▸ Exercise objective: Rewrite every line of the material below, requests included, multiplying each coordinate in the answers by 2.25 and rounding to the nearest whole number, with halves rounded up. Leave out the pictures.
———
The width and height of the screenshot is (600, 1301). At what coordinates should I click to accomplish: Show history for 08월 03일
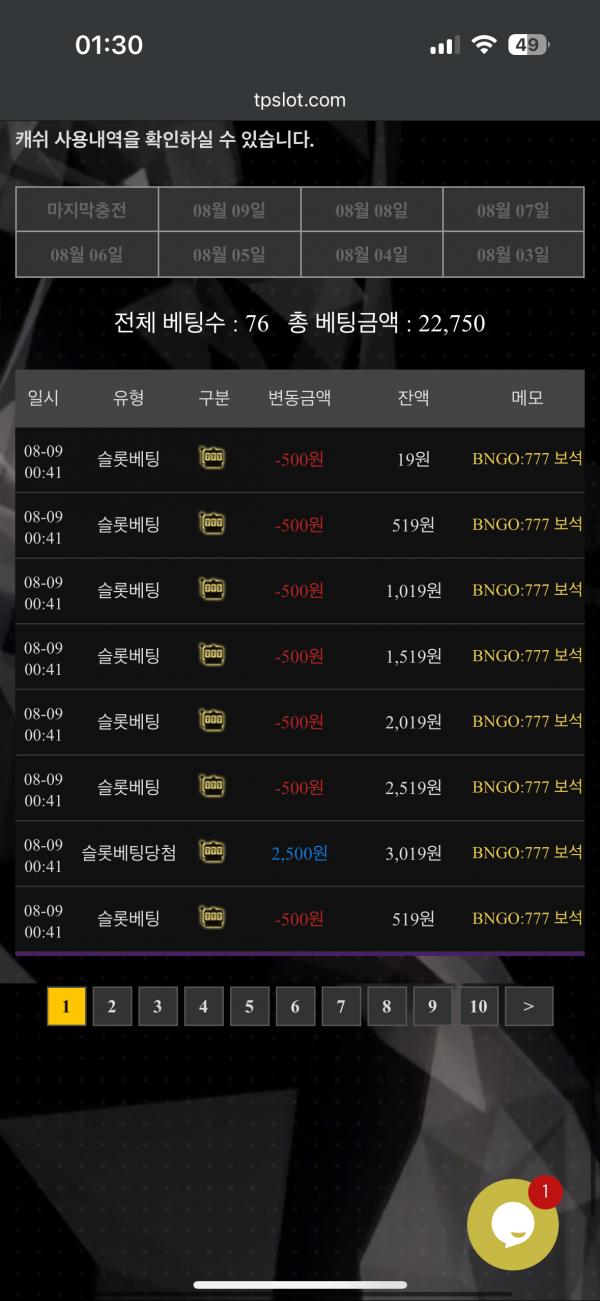click(x=513, y=255)
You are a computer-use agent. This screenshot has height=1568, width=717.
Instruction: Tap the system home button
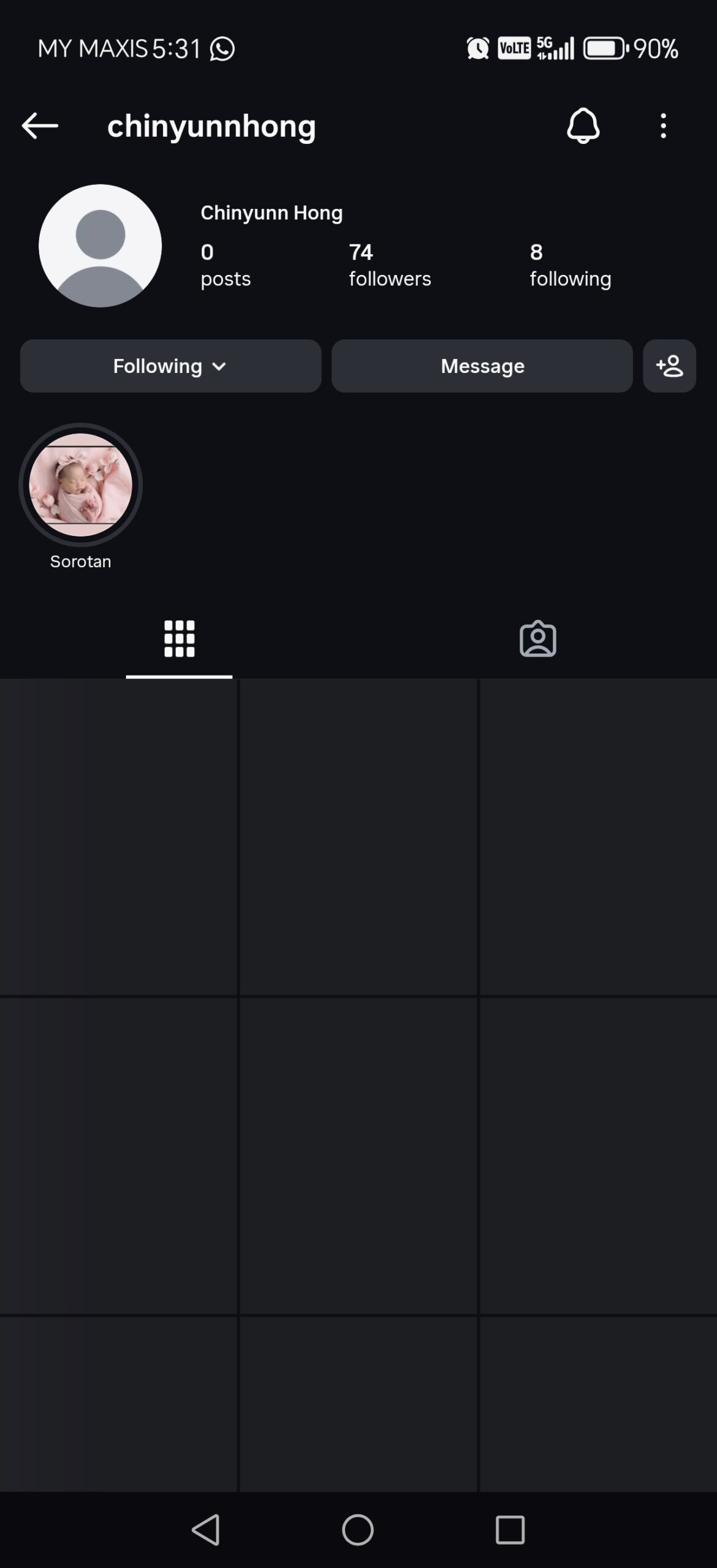tap(358, 1530)
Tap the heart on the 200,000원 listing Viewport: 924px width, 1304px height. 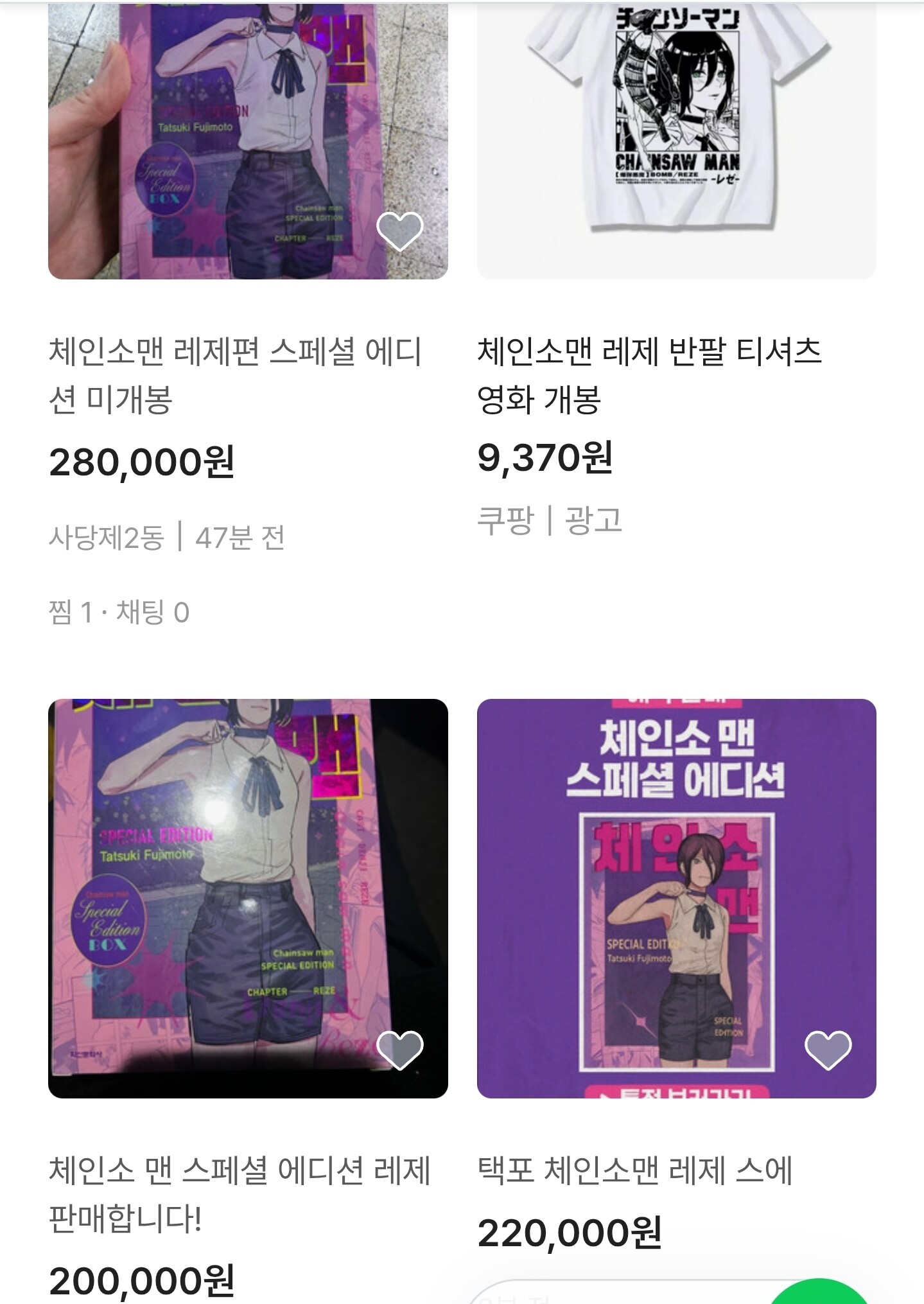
———
▸ Finished exercise:
The width and height of the screenshot is (600, 1301). At what coordinates should I click to accomplish: Show history for 08월 03일
click(x=1154, y=574)
You are a computer-use agent. This screenshot has height=1568, width=717.
Instruction: Tap the system home button
tap(806, 3443)
Tap the heart on the 200,000원 listing Viewport: 924px width, 1304px height. 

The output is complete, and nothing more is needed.